▸ **Prompt**
Set down every record below exactly as it stands, leaving out the pictures.

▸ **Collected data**
..........

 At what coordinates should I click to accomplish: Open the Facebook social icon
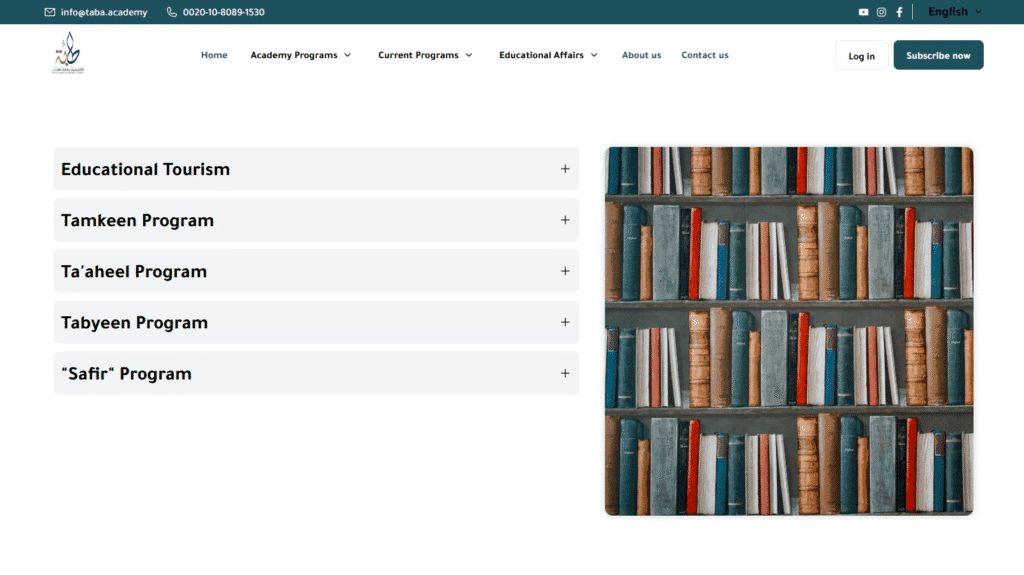point(899,12)
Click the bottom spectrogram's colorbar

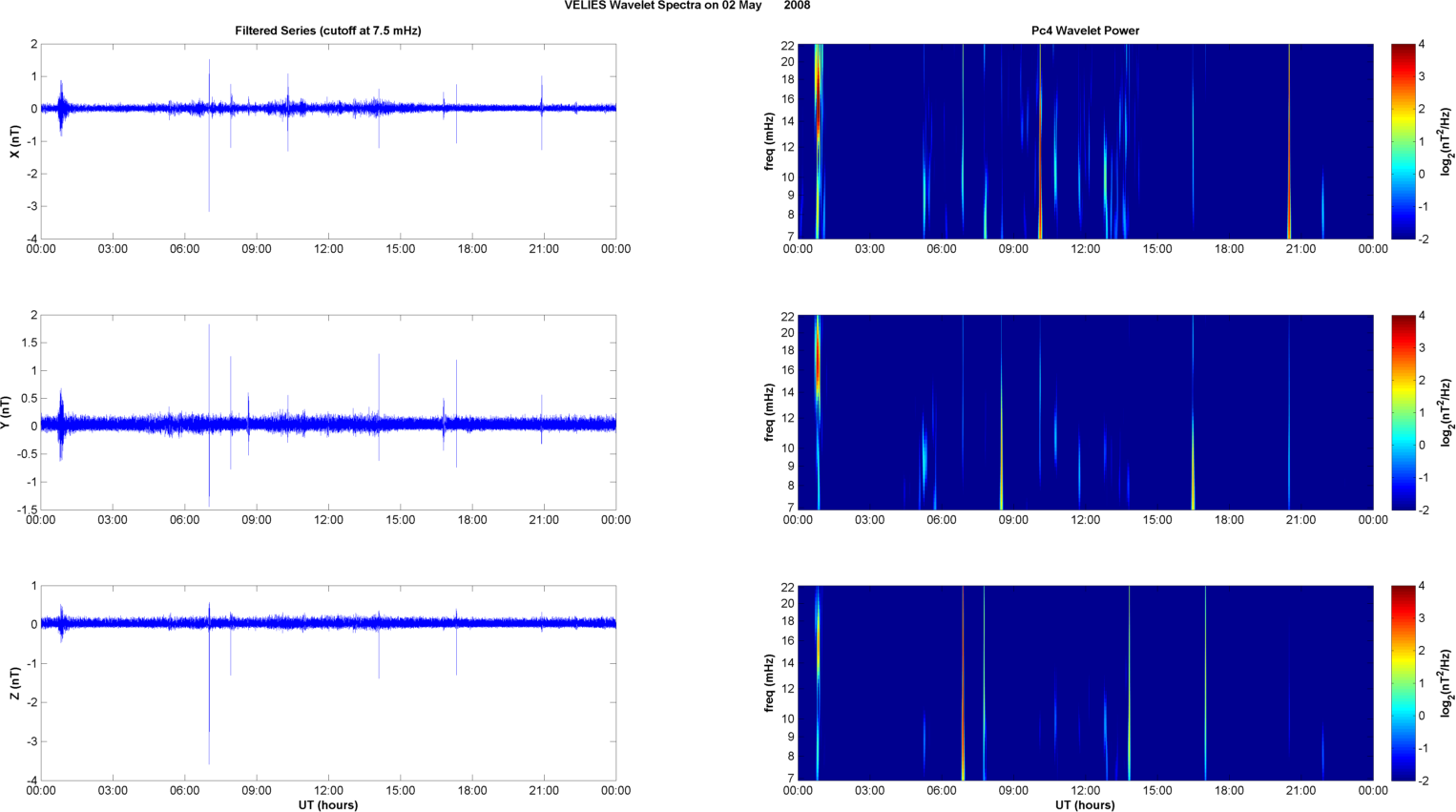coord(1403,683)
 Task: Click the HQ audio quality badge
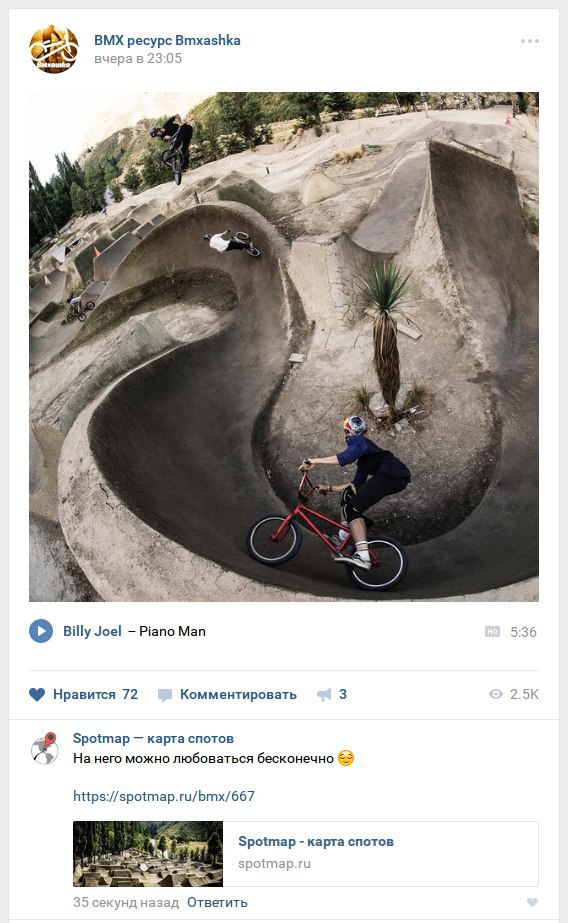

..........

▸ **Result below**
 At what coordinates should I click to accomplish: Open the Facebook social icon
point(899,12)
Click the bottom spectrogram's colorbar

coord(1403,683)
 Task: Click the HQ audio quality badge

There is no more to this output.